The spread of metastatic
cancer to the pericardium is the most common cause of
cardiac tamponade in medical inpatient settings.
Lung cancer,
breast cancer, and the
hematologic malignancies account for some three quarters of the cases. Occasionally, usually in
lung cancer, the pericardial involvement is the first clinical presentation of the neoplastic disease. Differential diagnosis includes radiation
pericarditis and
cardiac toxicity from chemotherapeutic drugs, as well as any of the causes of pericardial disease in patients without
neoplasm. Idiopathic nonneoplastic, noninflammatory
pericardial effusion is surprisingly common in
cancer patients. The initial
cardiac tamponade may be managed with either needle tap or subxiphoid
pericardiostomy. Pericardiocentesis, performed with echocardiographic guidance and followed by percutaneous
catheter drainage for several days, is safe and effective in neoplastic
pericardial effusion. It may be the only local
therapy that is needed.
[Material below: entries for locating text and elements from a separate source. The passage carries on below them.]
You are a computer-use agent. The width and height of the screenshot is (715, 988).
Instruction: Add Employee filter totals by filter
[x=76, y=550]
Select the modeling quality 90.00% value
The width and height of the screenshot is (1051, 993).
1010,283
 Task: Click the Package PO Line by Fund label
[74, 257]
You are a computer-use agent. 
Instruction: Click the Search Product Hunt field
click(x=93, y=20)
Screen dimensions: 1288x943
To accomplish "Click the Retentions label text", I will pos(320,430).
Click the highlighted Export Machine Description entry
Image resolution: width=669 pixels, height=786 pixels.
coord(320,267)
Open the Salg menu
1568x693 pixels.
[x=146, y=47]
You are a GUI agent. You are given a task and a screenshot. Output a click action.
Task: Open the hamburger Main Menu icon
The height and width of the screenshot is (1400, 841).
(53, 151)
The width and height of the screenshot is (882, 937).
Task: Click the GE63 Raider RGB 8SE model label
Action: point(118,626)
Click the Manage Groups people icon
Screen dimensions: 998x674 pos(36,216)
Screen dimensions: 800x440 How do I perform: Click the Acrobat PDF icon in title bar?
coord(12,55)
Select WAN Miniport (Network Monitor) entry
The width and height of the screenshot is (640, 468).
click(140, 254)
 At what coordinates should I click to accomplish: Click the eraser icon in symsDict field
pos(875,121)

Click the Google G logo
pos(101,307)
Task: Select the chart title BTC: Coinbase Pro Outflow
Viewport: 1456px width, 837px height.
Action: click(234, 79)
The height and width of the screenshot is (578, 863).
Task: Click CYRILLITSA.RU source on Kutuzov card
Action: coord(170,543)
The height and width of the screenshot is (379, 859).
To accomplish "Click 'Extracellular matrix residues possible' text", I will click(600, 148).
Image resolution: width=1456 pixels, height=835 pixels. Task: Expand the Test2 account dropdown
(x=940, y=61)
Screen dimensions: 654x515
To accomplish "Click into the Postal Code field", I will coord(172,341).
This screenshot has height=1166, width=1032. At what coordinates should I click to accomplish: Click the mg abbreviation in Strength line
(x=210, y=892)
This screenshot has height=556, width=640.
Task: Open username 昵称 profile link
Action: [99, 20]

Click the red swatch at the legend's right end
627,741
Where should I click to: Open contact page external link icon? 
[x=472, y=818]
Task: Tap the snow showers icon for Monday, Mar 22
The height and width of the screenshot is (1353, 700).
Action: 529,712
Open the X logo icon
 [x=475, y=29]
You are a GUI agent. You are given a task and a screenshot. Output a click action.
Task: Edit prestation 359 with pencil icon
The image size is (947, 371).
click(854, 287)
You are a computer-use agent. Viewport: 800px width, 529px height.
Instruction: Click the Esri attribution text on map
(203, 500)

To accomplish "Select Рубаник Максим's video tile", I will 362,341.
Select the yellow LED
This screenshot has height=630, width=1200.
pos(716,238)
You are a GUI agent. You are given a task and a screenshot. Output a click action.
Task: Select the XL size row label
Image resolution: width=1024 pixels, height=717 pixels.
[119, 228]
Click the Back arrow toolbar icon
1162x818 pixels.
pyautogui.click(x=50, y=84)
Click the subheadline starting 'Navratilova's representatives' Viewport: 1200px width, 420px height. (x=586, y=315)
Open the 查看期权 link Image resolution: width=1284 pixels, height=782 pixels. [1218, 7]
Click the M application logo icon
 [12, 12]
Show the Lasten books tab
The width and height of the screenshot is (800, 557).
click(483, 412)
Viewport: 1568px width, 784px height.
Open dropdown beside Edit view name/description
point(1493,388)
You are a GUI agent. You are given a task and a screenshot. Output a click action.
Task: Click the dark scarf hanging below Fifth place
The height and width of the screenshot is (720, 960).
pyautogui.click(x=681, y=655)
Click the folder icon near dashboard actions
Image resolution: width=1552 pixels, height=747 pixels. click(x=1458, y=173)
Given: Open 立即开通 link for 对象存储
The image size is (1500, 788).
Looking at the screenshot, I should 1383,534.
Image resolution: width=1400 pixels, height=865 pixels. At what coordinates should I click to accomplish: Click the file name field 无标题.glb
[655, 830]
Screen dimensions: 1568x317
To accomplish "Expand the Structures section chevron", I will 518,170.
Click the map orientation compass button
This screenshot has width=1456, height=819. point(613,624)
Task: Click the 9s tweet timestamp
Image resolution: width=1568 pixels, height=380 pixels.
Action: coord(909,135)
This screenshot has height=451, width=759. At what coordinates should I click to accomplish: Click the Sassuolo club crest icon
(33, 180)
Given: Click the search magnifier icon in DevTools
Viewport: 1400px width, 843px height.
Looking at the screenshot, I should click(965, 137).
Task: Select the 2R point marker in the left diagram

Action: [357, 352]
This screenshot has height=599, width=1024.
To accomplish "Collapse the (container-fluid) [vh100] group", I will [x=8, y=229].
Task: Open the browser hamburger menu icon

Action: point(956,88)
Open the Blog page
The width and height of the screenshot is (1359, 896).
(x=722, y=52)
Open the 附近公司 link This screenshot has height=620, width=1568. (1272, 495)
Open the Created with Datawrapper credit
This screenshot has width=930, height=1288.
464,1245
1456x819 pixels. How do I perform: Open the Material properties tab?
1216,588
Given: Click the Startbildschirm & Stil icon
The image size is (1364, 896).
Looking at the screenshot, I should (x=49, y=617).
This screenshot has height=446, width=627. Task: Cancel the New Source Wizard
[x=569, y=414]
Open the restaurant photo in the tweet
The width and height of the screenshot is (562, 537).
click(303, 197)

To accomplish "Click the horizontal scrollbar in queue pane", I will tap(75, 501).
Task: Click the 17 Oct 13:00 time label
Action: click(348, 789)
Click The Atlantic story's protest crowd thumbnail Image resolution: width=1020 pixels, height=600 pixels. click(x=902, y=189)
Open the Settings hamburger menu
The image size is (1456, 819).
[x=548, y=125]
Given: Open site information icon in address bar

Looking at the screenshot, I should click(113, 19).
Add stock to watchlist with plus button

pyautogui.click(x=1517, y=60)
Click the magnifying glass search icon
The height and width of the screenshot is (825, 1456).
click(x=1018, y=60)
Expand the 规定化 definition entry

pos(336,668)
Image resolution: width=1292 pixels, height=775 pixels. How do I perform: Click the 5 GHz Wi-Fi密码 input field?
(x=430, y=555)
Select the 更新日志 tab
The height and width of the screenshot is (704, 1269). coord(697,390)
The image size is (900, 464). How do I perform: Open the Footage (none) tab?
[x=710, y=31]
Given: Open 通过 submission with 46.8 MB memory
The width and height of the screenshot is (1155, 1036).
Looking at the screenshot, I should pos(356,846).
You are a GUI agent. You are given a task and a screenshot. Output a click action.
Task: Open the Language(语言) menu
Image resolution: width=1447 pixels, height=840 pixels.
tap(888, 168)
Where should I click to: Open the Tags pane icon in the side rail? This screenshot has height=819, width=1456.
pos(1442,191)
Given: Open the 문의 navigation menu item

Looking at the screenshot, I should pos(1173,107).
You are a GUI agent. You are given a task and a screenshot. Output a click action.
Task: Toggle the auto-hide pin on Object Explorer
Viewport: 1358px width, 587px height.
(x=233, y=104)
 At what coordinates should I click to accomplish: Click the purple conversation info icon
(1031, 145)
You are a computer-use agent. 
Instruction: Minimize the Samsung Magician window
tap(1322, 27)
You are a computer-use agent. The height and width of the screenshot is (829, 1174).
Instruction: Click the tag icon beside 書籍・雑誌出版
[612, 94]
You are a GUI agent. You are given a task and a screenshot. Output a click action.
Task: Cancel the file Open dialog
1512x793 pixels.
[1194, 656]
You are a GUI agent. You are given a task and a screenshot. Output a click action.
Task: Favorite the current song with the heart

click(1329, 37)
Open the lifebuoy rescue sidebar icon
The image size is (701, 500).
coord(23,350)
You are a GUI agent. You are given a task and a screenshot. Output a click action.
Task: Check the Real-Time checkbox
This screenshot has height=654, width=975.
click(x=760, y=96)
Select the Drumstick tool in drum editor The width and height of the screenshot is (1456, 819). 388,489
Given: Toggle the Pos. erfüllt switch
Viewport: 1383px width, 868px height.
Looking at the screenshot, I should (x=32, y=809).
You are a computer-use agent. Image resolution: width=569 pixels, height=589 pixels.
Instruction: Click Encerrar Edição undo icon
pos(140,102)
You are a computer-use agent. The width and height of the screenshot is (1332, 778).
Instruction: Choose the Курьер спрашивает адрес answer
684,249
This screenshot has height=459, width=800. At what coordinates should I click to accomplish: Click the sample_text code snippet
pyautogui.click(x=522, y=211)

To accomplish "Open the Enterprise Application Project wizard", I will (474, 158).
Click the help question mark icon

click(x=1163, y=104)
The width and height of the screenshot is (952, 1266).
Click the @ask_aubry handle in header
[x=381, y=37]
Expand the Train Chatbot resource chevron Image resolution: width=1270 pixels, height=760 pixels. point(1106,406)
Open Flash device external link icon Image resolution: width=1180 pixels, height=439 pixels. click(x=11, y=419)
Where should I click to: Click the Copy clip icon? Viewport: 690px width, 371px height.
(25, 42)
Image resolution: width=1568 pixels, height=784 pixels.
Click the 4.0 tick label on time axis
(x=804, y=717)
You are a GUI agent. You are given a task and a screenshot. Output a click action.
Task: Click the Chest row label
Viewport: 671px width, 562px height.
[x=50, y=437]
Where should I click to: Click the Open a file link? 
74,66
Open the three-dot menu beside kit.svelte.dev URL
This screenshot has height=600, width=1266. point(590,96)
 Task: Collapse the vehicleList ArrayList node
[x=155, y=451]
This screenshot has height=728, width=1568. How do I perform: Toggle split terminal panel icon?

Further local treatment, for those patients who develop recurrent
cardiac tamponade after an initial drainage procedure, may include
tetracycline sclerosis of the pericardial space, instillation of
cancer chemotherapeutic agents,
radiation therapy, and
pericardiectomy. No controlled clinical trials of these methods of treatment are available. The choice of
therapy is based on various considerations in individual patients, particularly the patient's general condition and the likelihood of a long-term response to treatment of the systemic neoplastic disease.